■ TASK A ■
Echo the passage from the essay on where ideas come from, starting at "This explains why" and ending at "the trigger point?".
■ TASK B ■
The essay on where ideas come from names several sources of ideas in the sentence beginning "From our own experiences". List every one of them.

Where do you get your ideas from?
I can’t believe there is any children’s author who has not has this question asked during a school visit! It’s one of the oldest of old chestnuts.
Well, where do we get them from?
From our own experiences, obviously, from reading something which lights that tiny spark, from looking at a picture, from smelling a particular smell, having a sudden glimpse of something unusual that prompts you to ask ‘I wonder how/why/when?’
Ideas come from everywhere.
In a long writing career, I’ve never gone looking for ideas. They have always found me and the best ones are those that simply won’t go away. They sit there, unformed, niggling around somewhere in your subconscious until the niggle becomes so insistent that you have to pay attention to it, get it out and look at it, think whether somewhere within it is a story. And because it has grabbed you, and not let you alone, chances are that idea can develop into something worth telling.
This explains why my books are so diverse. I can only write about what interests or intrigues me. And often the subjects concern young people in really difficult situations, sometimes in an historical context but more often dealing with issues that confront them in the here and now.
‘Look around you,’ I say when I’m talking to children. ‘Use your eyes. Observe. Question why something is as it is, what has made it like that? Or why is that person behaving in that way? What is his or her background? What’s happened to make them like that?’
And then I tell them how some of my stories started. What was the trigger point?

■ DATASET EXCERPT ■
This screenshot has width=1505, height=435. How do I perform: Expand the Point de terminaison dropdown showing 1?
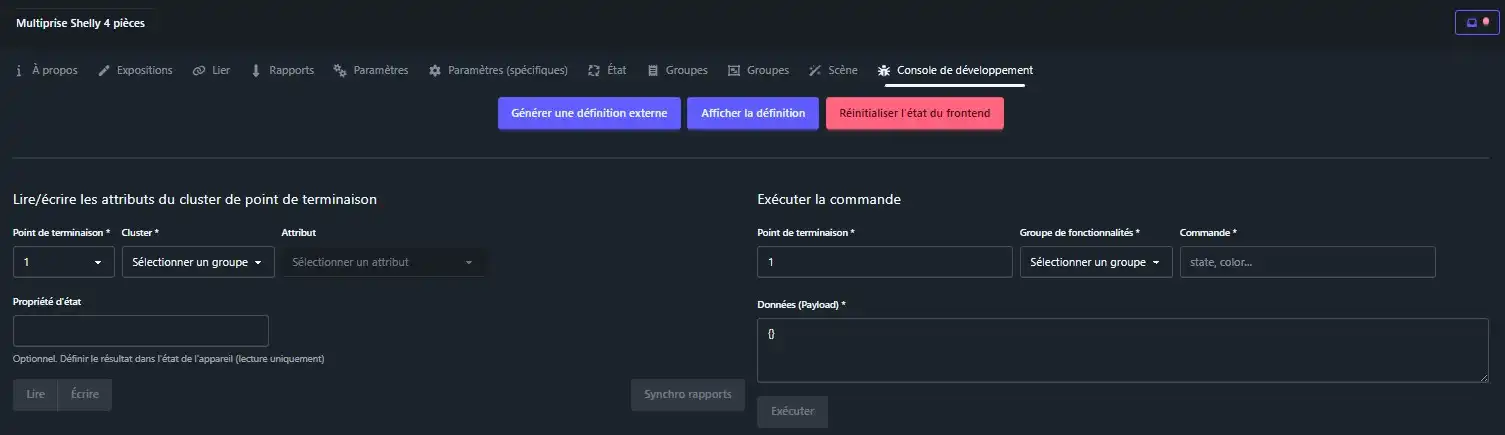(63, 262)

■ RIGHT ANSWER A ■
This explains why my books are so diverse. I can only write about what interests or intrigues me. And often the subjects concern young people in really difficult situations, sometimes in an historical context but more often dealing with issues that confront them in the here and now.
‘Look around you,’ I say when I’m talking to children. ‘Use your eyes. Observe. Question why something is as it is, what has made it like that? Or why is that person behaving in that way? What is his or her background? What’s happened to make them like that?’
And then I tell them how some of my stories started. What was the trigger point?

■ RIGHT ANSWER B ■
- Our own experiences
- Reading something which lights that tiny spark
- Looking at a picture
- Smelling a particular smell
- Having a sudden glimpse of something unusual that prompts you to ask "I wonder how/why/when?"